%%
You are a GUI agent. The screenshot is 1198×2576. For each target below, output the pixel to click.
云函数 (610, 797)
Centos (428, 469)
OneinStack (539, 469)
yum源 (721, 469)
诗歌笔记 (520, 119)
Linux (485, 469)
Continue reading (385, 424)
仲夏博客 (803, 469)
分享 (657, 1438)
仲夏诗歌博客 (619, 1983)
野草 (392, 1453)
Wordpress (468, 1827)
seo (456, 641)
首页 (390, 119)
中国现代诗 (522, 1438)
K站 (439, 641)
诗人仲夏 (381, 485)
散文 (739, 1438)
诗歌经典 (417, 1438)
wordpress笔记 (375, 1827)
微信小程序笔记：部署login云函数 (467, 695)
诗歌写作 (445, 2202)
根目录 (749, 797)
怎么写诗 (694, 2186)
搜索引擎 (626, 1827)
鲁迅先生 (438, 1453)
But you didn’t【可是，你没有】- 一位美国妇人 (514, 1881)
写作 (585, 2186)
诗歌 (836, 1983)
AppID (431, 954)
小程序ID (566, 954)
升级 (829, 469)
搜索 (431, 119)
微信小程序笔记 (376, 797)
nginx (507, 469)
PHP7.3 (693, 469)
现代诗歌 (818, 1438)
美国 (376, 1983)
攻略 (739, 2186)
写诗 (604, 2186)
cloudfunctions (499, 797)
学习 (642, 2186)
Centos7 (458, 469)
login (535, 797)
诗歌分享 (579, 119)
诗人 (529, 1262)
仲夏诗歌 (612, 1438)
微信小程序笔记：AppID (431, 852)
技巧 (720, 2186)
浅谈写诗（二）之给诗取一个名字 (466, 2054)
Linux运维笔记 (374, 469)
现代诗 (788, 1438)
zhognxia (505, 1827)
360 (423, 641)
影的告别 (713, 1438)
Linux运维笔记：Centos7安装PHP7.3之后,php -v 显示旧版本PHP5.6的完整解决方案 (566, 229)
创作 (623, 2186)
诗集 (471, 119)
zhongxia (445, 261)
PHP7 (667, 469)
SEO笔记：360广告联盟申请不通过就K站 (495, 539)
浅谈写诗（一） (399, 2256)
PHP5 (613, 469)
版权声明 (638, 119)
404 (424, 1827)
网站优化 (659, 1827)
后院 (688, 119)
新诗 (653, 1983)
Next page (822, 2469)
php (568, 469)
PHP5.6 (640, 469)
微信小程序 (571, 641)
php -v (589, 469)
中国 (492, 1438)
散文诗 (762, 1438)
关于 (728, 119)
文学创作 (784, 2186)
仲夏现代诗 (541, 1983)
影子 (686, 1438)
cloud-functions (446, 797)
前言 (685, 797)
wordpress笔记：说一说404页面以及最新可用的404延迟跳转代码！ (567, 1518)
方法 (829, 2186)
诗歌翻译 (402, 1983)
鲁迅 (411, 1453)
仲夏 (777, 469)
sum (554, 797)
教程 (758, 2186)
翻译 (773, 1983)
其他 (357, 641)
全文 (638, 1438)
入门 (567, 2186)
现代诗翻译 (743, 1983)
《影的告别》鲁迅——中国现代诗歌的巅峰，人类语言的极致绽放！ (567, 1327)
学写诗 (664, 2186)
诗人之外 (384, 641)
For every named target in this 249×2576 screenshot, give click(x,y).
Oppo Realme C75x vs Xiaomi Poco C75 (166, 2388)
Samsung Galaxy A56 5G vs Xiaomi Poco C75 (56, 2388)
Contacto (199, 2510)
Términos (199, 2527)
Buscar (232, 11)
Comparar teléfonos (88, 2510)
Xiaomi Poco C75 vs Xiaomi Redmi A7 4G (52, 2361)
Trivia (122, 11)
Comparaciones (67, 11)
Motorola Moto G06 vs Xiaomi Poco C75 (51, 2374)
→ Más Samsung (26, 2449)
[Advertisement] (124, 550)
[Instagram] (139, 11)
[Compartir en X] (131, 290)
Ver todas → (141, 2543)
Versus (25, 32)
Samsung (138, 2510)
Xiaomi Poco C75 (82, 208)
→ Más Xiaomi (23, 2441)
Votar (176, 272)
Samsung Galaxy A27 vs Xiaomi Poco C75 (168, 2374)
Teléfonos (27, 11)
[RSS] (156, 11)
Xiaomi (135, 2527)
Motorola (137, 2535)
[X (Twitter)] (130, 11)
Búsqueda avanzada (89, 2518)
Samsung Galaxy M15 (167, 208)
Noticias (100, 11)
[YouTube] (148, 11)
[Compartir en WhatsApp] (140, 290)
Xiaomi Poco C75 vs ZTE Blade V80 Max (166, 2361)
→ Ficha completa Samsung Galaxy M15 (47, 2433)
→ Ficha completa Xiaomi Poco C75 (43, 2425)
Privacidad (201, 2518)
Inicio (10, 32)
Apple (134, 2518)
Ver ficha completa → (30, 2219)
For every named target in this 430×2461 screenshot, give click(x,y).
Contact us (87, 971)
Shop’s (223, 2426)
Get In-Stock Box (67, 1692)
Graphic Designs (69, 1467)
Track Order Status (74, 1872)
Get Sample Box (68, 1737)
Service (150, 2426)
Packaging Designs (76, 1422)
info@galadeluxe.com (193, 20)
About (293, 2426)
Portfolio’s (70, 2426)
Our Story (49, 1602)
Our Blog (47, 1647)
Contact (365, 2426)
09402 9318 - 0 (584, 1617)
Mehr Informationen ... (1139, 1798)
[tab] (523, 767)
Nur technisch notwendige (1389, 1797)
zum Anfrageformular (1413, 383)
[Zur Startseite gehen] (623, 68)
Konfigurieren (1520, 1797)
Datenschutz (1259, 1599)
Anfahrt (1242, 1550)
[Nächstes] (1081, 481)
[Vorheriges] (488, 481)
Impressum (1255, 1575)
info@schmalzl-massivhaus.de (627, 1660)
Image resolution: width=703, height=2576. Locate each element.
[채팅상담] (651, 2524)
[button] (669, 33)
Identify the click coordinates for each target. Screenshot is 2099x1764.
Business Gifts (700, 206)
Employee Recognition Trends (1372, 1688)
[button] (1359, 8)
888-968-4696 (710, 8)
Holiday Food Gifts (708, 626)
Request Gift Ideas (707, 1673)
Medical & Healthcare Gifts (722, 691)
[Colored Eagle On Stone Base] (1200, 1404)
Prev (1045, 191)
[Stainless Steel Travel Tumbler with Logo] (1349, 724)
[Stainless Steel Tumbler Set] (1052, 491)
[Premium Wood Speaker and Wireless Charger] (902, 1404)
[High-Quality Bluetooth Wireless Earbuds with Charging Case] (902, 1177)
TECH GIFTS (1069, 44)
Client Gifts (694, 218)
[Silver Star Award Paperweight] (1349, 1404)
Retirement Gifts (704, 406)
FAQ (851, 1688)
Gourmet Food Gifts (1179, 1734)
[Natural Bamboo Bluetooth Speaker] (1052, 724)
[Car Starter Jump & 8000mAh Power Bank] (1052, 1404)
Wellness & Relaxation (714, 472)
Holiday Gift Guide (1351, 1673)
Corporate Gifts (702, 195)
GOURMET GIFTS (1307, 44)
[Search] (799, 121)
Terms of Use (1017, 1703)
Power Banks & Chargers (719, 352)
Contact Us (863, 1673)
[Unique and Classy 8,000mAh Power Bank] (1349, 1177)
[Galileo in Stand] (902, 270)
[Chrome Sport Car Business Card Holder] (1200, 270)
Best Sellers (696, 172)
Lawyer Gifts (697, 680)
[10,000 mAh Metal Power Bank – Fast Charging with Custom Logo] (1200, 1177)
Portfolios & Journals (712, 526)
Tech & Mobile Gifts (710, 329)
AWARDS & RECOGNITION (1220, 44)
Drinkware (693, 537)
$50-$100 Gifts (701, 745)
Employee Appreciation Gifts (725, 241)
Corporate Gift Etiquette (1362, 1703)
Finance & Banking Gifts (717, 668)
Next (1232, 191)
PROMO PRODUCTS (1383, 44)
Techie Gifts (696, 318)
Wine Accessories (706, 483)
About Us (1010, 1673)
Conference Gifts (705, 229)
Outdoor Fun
%%
■ **Task goal**
Write down how many lines in this listing contain the word "each"; the number is the whole answer.

■ **Written answer**
3